I’d just changed into sweats when there was a knock at my bedroom door. I called out an invitation, and my dad stuck his head into the room.
“Hey, sweetie. Got a minute?”
I shrugged. “I guess. I’m really tired, though, Dad.”
“Yeah, I know. I just wanted to say . . .” He leaned against the door frame. “I’m proud of you, honey.
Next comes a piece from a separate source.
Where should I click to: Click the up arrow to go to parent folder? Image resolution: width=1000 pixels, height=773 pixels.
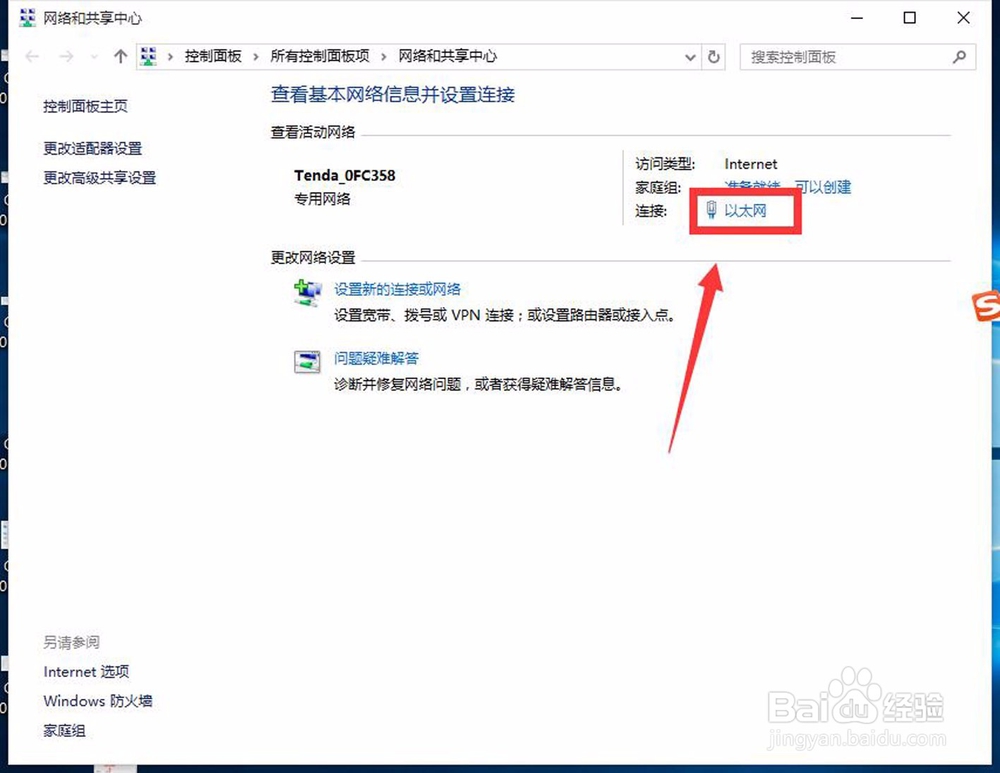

I get the feeling there’s more to what happened with Leo, and you could’ve made a big deal of it. But you’re thinking of other people. You don’t want to get between us and the Taylors, am I right?”
I sat down on the end of my bed. “Does it matter, Daddy? It is what it is. Leo—” Those stupid tears threatened again. I’d thought I was all cried out after Buffy. “He’s made his decision, and I’m moving on. Like we all should.”
“Hmm.” He nodded. “Teenaged boys are notorious for being idiotic and short-sighted. I sure was. But I’m not convinced that’s what Leo’s doing here. Not that it’s going to change anything, but maybe someday, it might help for you to remember Leo a little more kindly, if you realize you might not understand all his reasons right now.”
I snorted. “I don’t want to remember Leo at all, Dad. I’ll see him when I have to, until we graduate, and then I never want to hear his name again.” I hunched my back over my knees. “Boys are jerks. Do you know, I went over to Nate’s today for a little bit of distraction, and he actually tried to tell me that he’s in love with me? Why would anyone do that? God.”